→ **EXERCISE DIRECTIONS**: Return the records exactly as they appear, beginning at the line that contains "This screenshot has" and stopping after the line that contains "click(132, 97)", with both of those lines included. Omit the pictures from the answer.

→ **DATA SHOWN**:
══════

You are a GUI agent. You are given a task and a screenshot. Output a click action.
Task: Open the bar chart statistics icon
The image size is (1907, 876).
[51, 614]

══════

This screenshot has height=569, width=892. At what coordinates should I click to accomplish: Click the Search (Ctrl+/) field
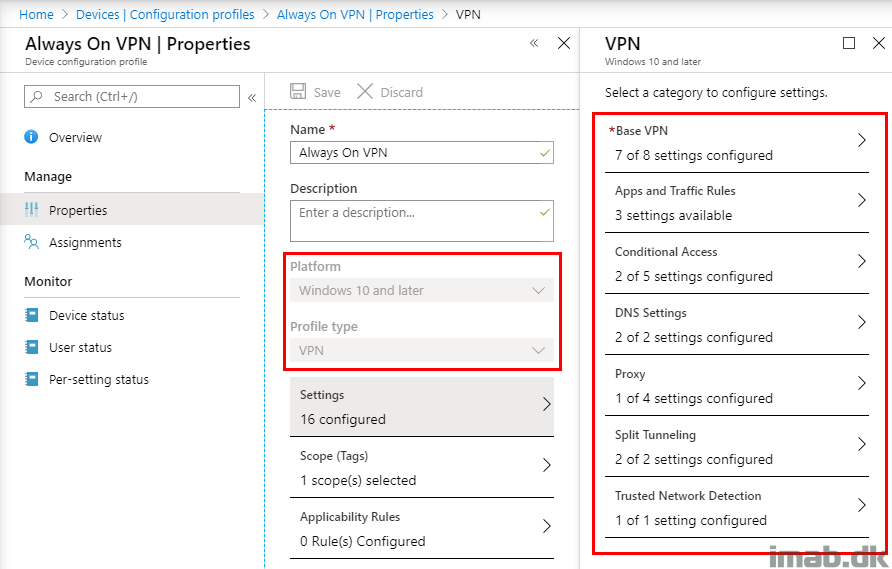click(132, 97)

══════

→ **WORKED SOLUTION**:
This screenshot has height=569, width=892. At what coordinates should I click to accomplish: Click the Search (Ctrl+/) field
click(132, 97)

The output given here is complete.